Silicon Sleuthing: Finding A Ancient Bugfix On The 8086

November 28, 2022

Few CPUs have had the long-lasting influence that the 8086 did. It is hard to believe that when your modern desktop computer boots, it probably thinks it is an 8086 from 1978 until some software gooses it into a more modern state. When [Ken] was examining an 8086 die, however, he noticed that part of the die didn’t look like the rest. Turns out, Intel had a bug in the original version of the 8086. In those days you couldn’t patch the microcode. It was more like a PC board — you had to change the layout and make a new one to fix it.

The affected area is the Group Decode ROM. The area is responsible for categorizing instructions based on the type of decoding they require. While it is marked as a ROM, it is more of a programmable logic array. The bug was pretty intense. If an interrupt followed either a MOV SS or POP SS instruction, havoc ensues.

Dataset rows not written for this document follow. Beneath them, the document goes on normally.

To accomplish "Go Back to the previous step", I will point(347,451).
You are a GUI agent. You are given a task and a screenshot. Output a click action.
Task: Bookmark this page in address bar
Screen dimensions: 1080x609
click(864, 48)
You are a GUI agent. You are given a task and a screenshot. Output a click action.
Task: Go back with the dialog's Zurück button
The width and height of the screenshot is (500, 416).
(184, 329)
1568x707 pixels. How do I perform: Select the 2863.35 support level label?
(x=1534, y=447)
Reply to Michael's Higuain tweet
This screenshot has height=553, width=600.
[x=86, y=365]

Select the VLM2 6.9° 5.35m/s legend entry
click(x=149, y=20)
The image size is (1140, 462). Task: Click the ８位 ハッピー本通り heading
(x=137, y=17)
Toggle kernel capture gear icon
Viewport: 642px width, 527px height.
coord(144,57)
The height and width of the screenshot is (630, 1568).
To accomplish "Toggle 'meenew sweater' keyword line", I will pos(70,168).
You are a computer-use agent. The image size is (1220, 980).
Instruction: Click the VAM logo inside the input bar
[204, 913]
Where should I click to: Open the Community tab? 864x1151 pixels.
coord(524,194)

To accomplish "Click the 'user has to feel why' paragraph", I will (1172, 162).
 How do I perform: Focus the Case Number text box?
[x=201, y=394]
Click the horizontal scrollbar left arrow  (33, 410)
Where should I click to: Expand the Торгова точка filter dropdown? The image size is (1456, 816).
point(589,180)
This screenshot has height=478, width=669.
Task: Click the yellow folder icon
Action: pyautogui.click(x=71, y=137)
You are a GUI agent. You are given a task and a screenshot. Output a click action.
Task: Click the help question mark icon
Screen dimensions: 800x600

The bug was a simple mistake for a designer to make. Suppose you want to change the stack pointer register entirely. You have to load the stack segment register (SS) and the stack pointer (SP). The problem is, loading both of these isn’t an atomic operation. That is, it takes two different instructions, one for each register. If an interrupt occurs after loading SS but before loading SP, then the interrupt context will wind up at some incorrect memory location.

You could fix this in several ways. The way Intel did it was to make the two instructions that could modify SS hold off interrupts for one more instruction cycle. This would allow you to load SP before an interrupt could occur. Essentially, it makes the MOV SS or POP SS instructions protect the next instruction so you can code an atomic operation. The truth is, the “fix” stalls interrupts for any segment register load. [Ken] notes that this wasn’t necessary and later implementations on newer processors only stall the interrupt for SS.

You might think you could have pushed this off to the programmer. You could, for example, insist that stack pointer changes occur with interrupts disabled. The problem is the 8086 has a nonmaskable interrupt that uses the stack, and software can’t stop it.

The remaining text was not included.